To make second element B[1] equal to arr[1], we will need | arr[1]-arr[0] | number of operations. (either increment or decrement).

So to make B[i] equal to arr[i] we will need | arr[i]- arr[i-1] | number of operations.

Total count of operations will be | arr[0] | + | arr[1]-arr[0] | + …. + | arr[n-1]-arr[n-2] |.

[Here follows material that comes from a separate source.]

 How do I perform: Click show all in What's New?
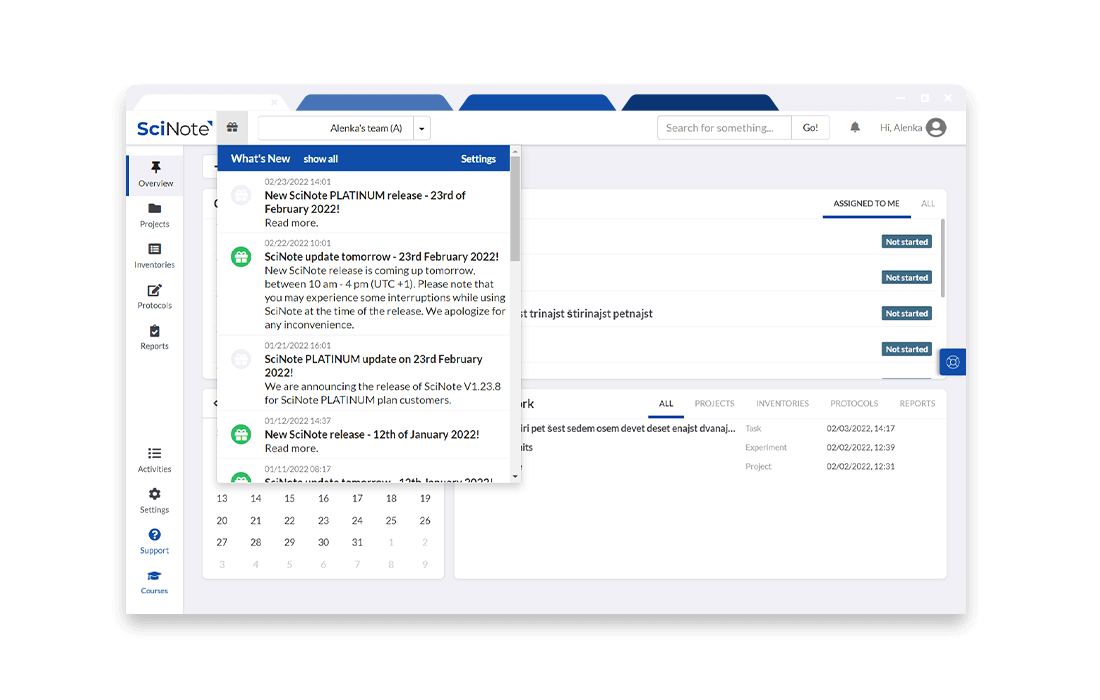coord(321,159)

  • Take the target array as arr[].

  • Function incr_decr_op(int arr[], int size) takes array and its length and returns the count of suffix increment/decrement operations to construct a given array

  • Take the initial count as 0.

  • Traverse array arr[] using for loop

  • For index 0 add arr[i] to count.

  • For other indexes add abs( arr[i]-arr[i-1] ) to count.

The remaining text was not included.